Start of Records provided

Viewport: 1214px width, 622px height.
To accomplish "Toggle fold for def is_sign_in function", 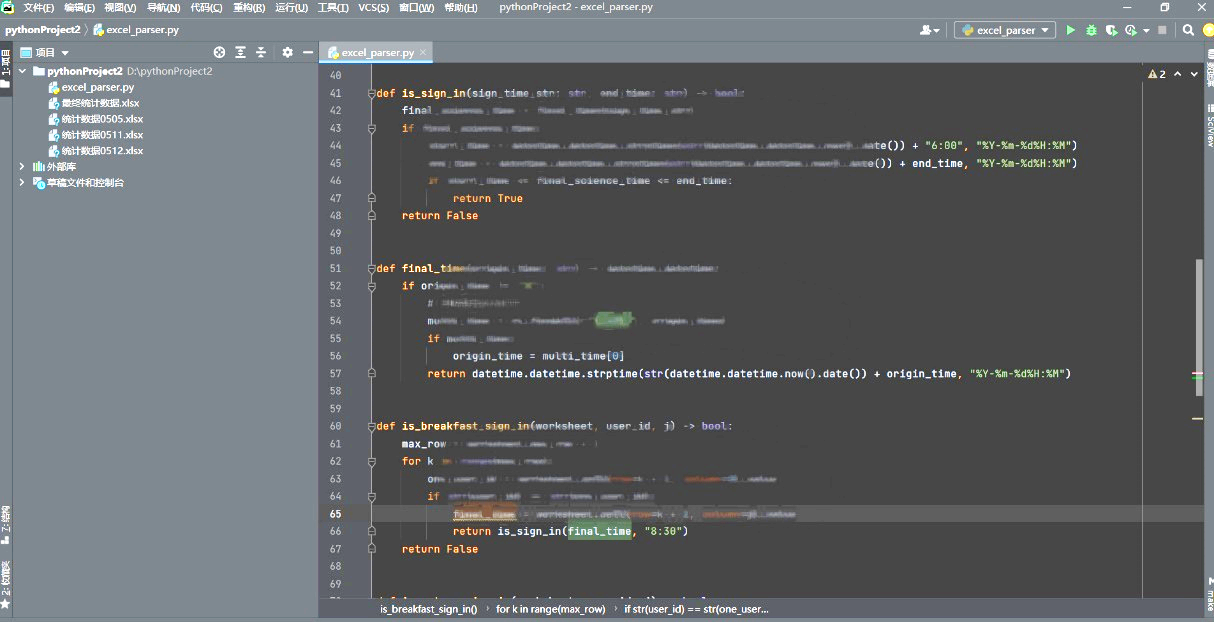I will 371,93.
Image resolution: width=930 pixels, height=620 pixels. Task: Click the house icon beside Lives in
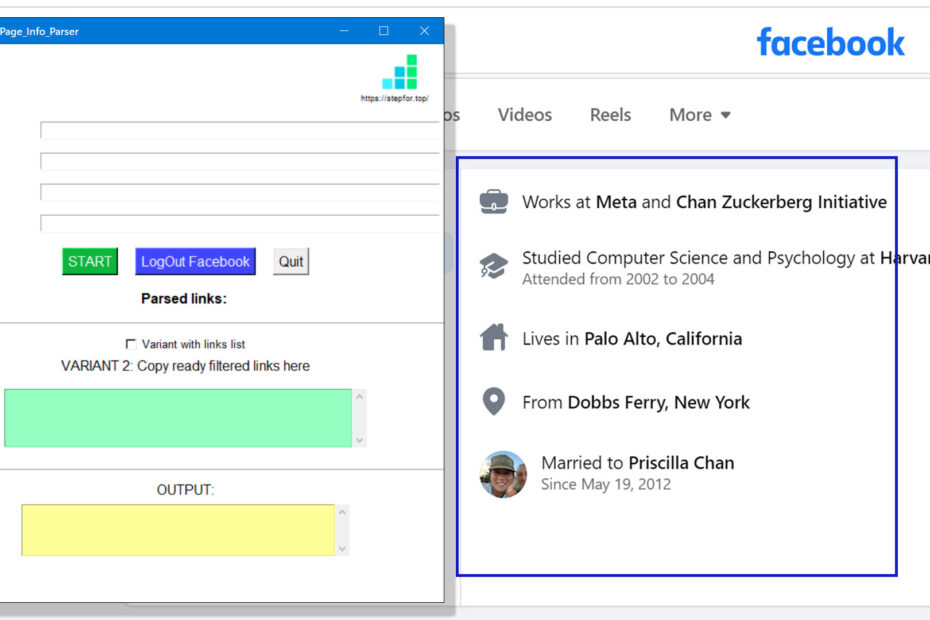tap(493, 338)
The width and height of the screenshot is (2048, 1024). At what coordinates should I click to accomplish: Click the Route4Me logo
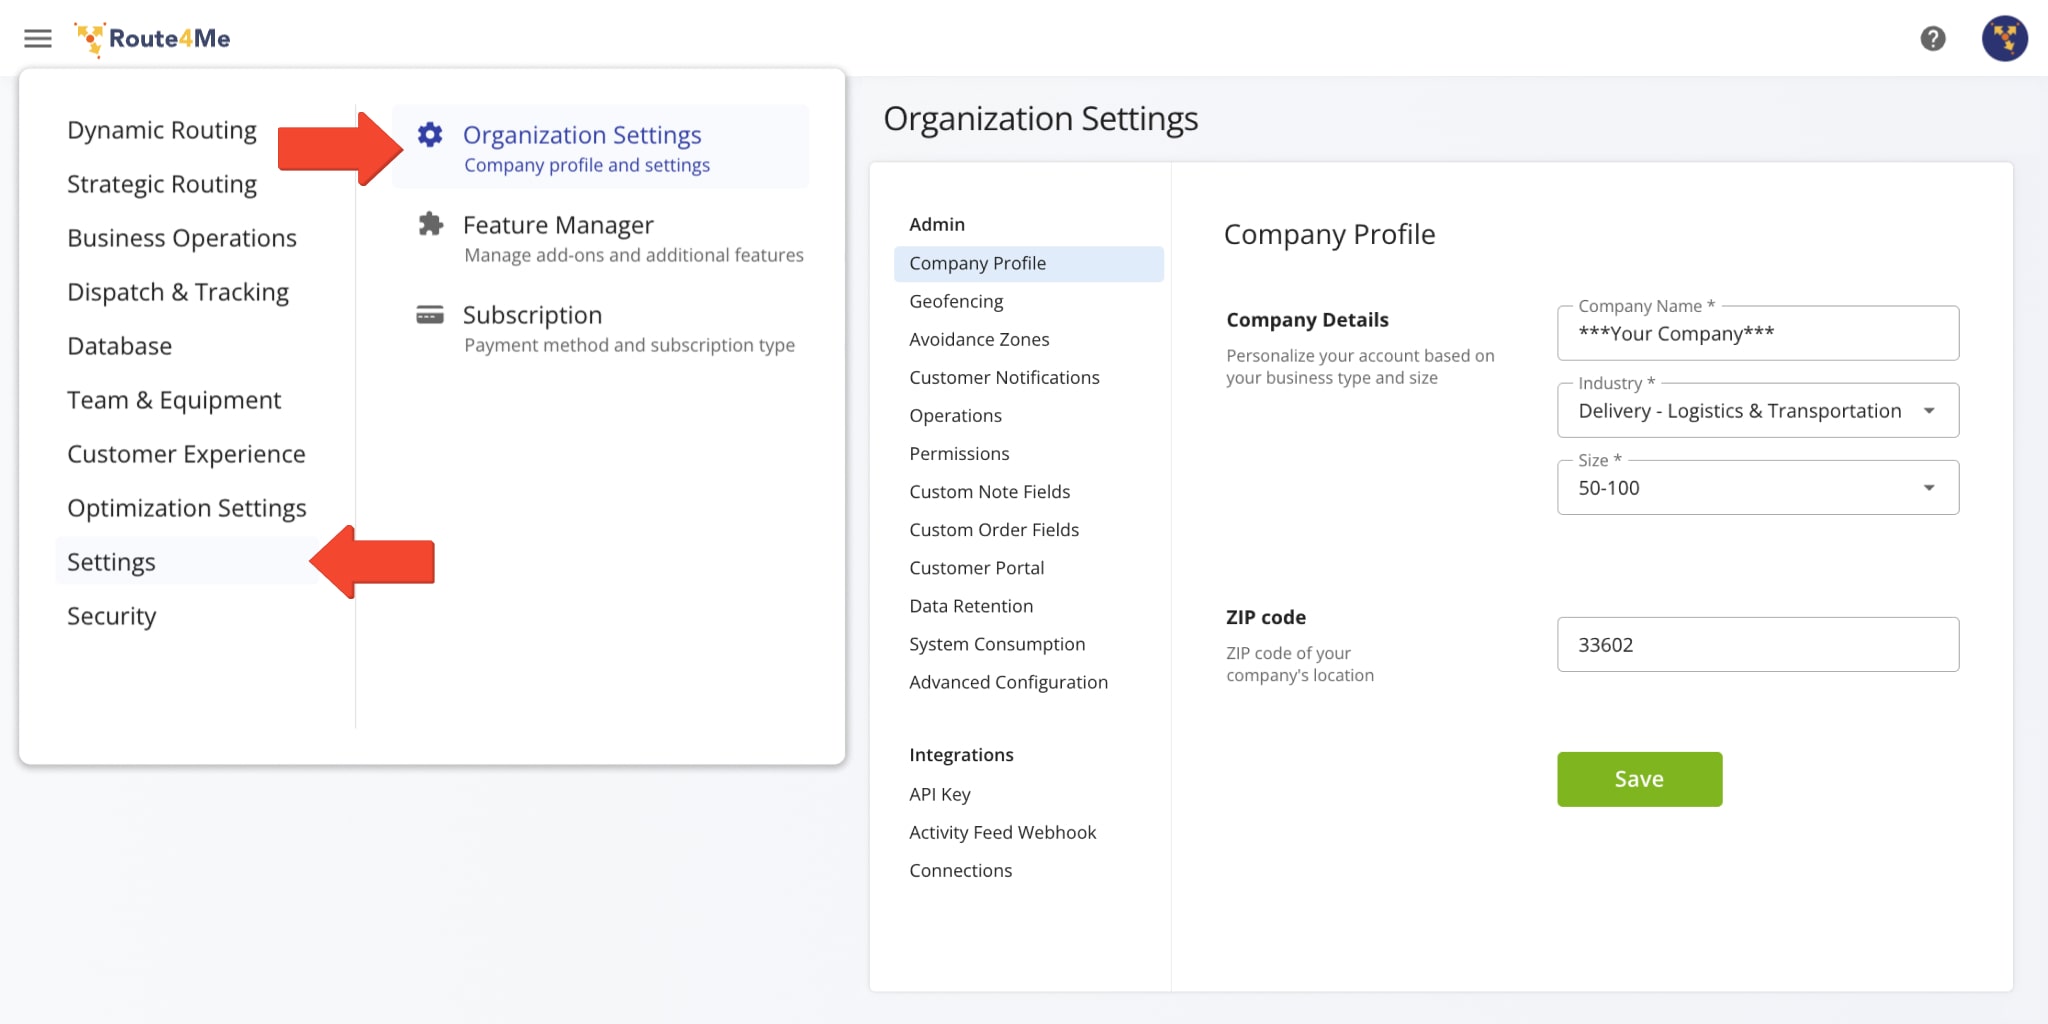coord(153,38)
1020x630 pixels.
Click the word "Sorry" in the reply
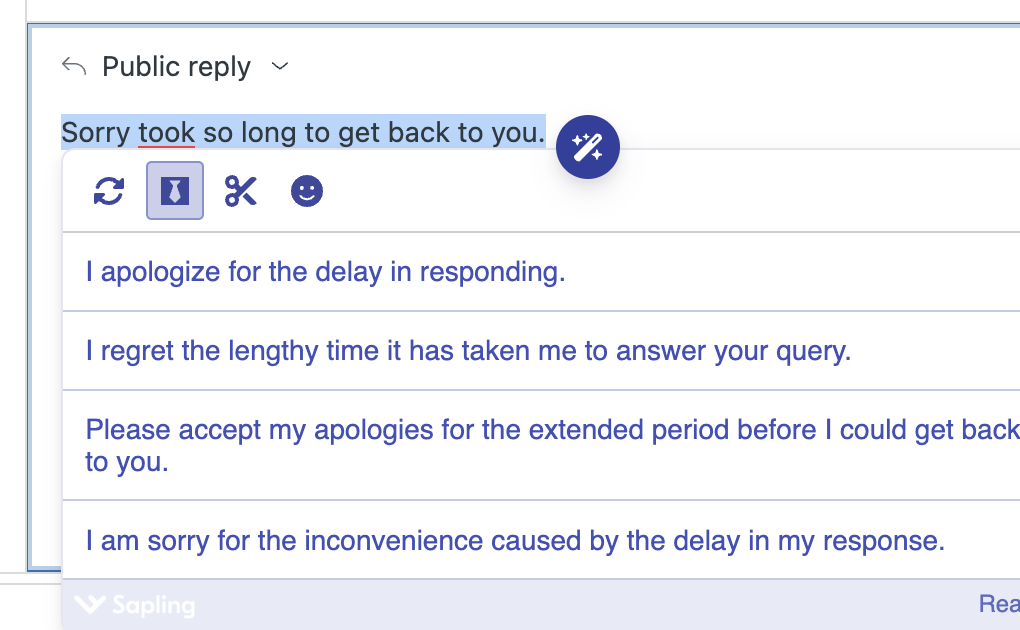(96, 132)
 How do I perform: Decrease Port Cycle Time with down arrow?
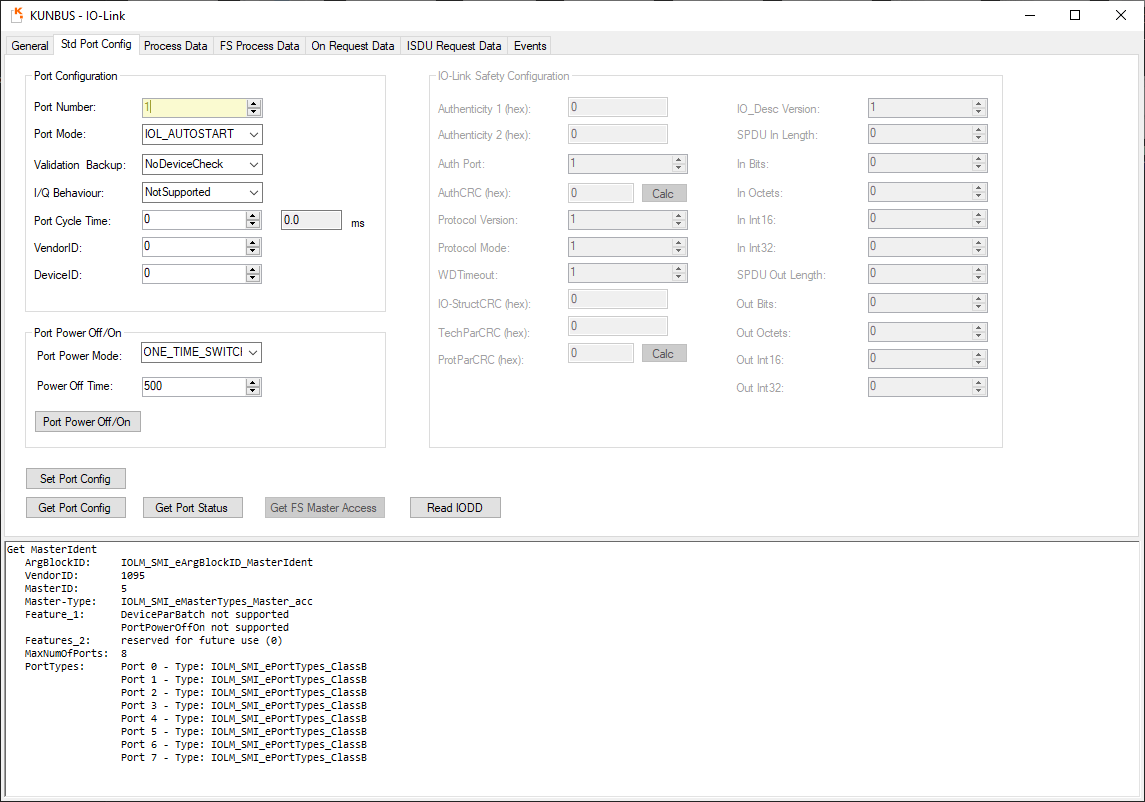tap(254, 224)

End of Records provided

■ Work request
With the pictures excluded, the line containing "How do I perform: Decrease" and every line after it through the end of the data above are to be transcribed exactly, and nothing more.

■ Problem solution
 How do I perform: Decrease Port Cycle Time with down arrow?
tap(254, 224)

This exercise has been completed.